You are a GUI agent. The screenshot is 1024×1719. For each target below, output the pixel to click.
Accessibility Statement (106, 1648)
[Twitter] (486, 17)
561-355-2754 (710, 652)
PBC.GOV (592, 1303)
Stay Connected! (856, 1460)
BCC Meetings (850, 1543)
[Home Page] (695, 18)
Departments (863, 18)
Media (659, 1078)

----

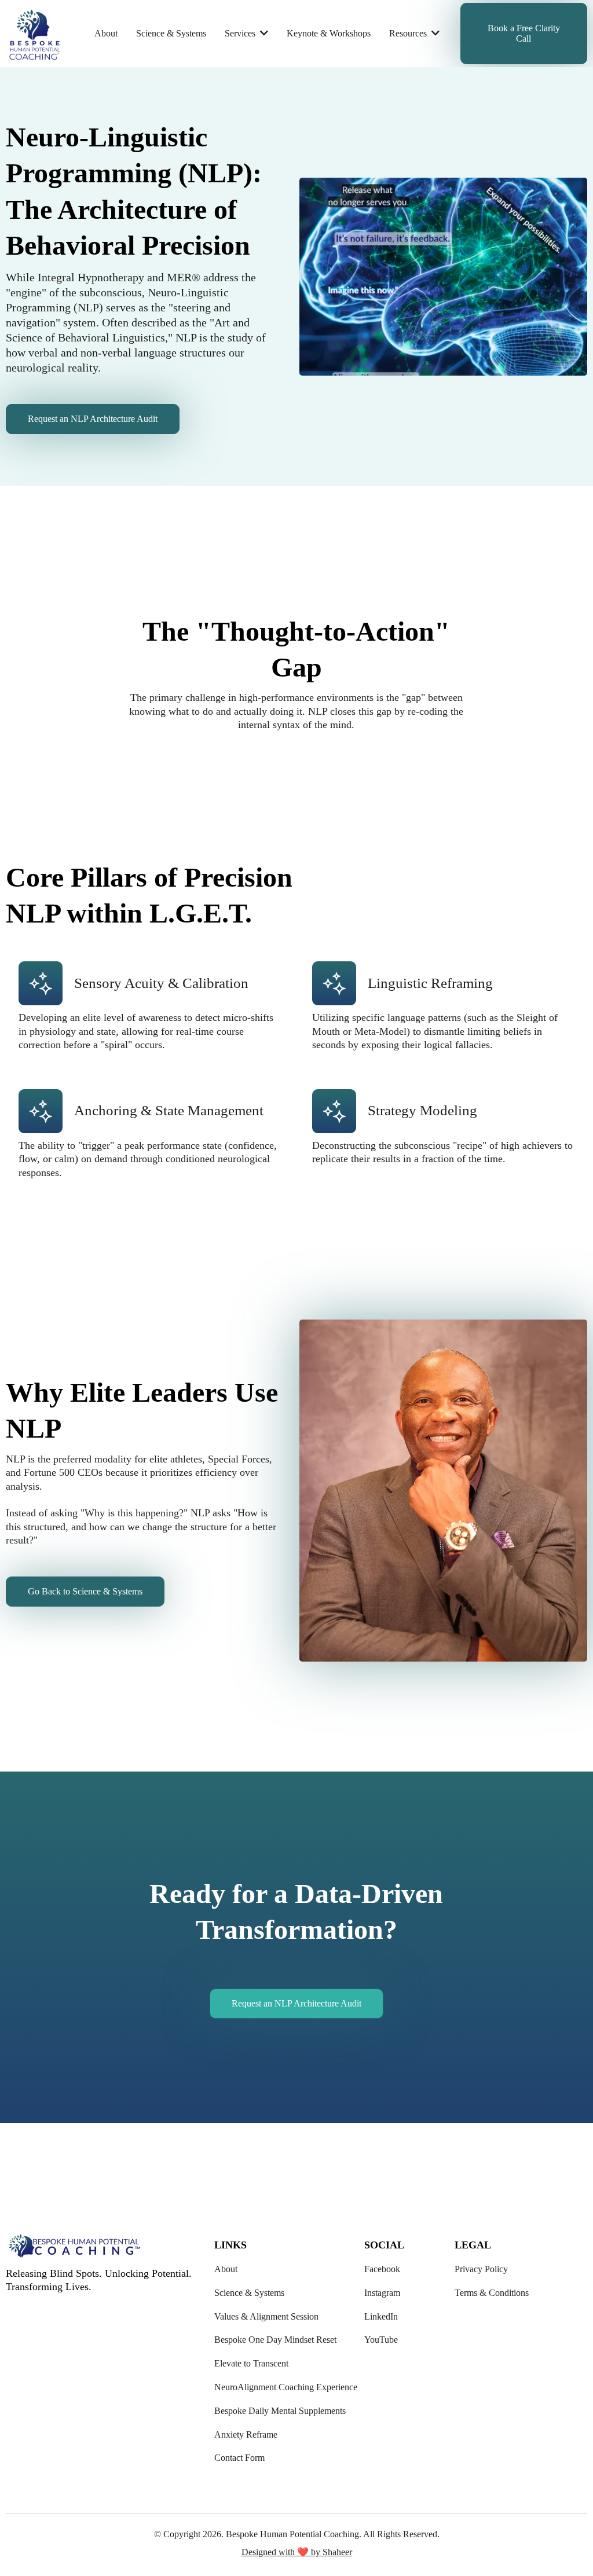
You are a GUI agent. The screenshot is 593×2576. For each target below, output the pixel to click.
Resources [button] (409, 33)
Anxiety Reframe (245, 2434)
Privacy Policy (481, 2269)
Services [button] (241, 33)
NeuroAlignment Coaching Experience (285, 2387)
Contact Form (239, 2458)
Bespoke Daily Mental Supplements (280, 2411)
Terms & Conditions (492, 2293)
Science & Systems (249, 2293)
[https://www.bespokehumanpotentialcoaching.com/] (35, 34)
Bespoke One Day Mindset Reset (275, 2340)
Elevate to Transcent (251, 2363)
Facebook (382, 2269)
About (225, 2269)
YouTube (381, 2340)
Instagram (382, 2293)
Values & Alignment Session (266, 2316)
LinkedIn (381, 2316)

----

# TASK DIRECTIONS:
Each line in the listing above that contains "below" should be copied.

# ANSWER AREA:
You are a GUI agent. The screenshot is 1024×1719. For each target below, output the pixel to click.
You are a GUI agent. The screenshot is 593×2576. For each target below, output the pixel to click.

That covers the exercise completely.